SELECTION
“I want to have the cameras that I can really get to know. It gives me more control over the images that I’m delivering.”
JON FAUER: Don, I understand that you own your cameras.
DON BURGESS: Yes, I own 2 RED MONSTRO 8K VV cameras.
Who takes care of them?
I have a good relationship with the rental houses. It depends on where in the world we’re shooting and where we’re getting equipment from. You have to be flexible these days.
I think it’s a great idea to own your own equipment. Please give us some examples.
We recently shot “Sextuplets.” The challenge was the fact that one actor was playing six, and at one time seven, parts in the movie. Ultimately that involved a lot of motion control work to pull off the illusion that in the same scene you’ve got seven different characters. The RED camera with the MONSTRO 8K VV sensor was a perfect choice for the movie because you need to “oversize.” In other words, it’s good to have extra room around the frame to move things and adjust in post when you do all your visual effects work putting the composites together. Having that extra VV frame size really helps in keeping the quality of the image high and also giving you the ability to shoot it like a normal movie. A lot of people were involved. It’s a Netflix film. Light Iron’s does the DI. A few visual effects companies are involved. It’s pretty complex.
What aspect ratio were you shooting in?
We decided on a 2:1 aspect ratio.
I guess you crop in post?
Yes. We we created the frame lines within the frame lines. That gave us wiggle room later to adjust the frame around in post, working ultimately at a 7K extraction inside the 8K frame.
And the native MONSTRO sensor is pretty close to 2:1 anyway?
It’s pretty close to that. It’s a format that I think works well on the television screen. It fills up the Smartphone, iPhone, iPad and the TV screen. But you never know. You might end up doing a 1:85 release, too, in a few theaters. So you kind of have to be ready for all of that.

GOAL
Answer these questions using the interview above:
1. How many RED MONSTRO 8K VV cameras does Don Burgess own?
2. Which aspect ratio was chosen for the shoot?
3. What size of extraction inside the 8K frame was ultimately used?

PROVIDED RECORDS
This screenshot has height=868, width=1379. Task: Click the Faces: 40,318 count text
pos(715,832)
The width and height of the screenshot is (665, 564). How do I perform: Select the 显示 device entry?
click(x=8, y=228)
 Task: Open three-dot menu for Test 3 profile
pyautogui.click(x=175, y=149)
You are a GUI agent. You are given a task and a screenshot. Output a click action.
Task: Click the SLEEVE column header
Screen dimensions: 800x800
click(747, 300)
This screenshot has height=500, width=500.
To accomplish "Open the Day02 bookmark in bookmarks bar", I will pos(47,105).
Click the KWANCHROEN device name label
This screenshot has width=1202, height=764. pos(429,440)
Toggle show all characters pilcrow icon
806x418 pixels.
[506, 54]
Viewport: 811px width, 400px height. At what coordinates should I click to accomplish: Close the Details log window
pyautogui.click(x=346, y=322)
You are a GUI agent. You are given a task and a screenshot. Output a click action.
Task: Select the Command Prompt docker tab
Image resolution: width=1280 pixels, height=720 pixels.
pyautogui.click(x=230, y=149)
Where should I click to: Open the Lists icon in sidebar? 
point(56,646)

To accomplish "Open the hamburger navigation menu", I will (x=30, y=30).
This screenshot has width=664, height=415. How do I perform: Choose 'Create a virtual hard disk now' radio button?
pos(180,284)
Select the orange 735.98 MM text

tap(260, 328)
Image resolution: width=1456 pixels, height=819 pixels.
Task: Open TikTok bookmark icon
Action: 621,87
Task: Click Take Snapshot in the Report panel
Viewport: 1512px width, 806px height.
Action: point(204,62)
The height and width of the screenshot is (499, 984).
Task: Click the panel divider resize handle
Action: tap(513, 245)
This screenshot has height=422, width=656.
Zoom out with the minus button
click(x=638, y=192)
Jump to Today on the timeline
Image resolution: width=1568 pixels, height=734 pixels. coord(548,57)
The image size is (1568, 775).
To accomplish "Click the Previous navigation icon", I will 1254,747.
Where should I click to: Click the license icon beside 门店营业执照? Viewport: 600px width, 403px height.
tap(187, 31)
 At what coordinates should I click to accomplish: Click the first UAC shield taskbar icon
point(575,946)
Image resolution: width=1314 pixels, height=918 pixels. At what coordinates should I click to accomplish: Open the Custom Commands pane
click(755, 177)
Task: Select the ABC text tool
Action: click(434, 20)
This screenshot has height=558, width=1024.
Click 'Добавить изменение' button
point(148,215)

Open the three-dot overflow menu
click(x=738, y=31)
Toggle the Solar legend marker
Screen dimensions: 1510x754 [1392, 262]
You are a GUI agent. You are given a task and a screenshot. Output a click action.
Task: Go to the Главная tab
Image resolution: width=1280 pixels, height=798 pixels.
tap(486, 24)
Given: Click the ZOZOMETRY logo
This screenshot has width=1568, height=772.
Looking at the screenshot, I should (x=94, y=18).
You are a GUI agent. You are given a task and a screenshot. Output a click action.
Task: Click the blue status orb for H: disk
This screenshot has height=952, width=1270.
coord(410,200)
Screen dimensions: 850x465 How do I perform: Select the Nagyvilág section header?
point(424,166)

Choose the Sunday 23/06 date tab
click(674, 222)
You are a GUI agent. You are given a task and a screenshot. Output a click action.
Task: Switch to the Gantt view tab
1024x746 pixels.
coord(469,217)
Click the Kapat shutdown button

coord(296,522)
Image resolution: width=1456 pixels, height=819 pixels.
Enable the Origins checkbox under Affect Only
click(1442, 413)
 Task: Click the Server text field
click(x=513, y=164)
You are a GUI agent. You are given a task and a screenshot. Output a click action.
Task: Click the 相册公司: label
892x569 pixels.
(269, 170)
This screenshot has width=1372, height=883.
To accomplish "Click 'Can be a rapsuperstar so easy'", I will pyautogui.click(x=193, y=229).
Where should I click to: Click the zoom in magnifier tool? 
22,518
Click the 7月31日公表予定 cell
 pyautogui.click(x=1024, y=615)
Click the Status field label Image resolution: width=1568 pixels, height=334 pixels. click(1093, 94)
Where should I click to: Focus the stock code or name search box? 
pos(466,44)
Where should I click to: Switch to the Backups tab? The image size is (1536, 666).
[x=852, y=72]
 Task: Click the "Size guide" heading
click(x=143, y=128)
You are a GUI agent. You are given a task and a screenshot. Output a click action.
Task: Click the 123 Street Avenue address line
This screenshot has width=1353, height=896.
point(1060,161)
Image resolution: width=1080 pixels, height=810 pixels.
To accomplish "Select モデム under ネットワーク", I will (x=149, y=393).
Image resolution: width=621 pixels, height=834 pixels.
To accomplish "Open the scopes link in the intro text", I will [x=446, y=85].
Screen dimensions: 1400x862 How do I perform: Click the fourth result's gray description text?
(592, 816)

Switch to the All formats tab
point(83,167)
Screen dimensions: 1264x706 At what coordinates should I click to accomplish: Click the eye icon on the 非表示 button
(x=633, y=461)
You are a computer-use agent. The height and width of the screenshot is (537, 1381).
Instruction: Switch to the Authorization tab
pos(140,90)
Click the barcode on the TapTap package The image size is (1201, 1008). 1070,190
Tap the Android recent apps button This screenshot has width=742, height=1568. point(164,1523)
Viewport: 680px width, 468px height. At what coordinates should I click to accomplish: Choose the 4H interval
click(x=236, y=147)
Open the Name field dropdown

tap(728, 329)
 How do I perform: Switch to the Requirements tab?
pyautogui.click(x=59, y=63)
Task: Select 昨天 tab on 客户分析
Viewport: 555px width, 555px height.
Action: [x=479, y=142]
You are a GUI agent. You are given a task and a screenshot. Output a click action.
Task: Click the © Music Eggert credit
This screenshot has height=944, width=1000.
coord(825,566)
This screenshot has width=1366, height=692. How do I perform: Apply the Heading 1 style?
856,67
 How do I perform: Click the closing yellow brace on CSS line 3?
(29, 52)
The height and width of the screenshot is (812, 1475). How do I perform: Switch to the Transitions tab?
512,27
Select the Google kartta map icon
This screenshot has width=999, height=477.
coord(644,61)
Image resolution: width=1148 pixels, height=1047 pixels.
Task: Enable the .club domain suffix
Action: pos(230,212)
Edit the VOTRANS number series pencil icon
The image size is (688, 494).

WORKED SOLUTION
1. Two.
2. 2:1.
3. A 7K extraction.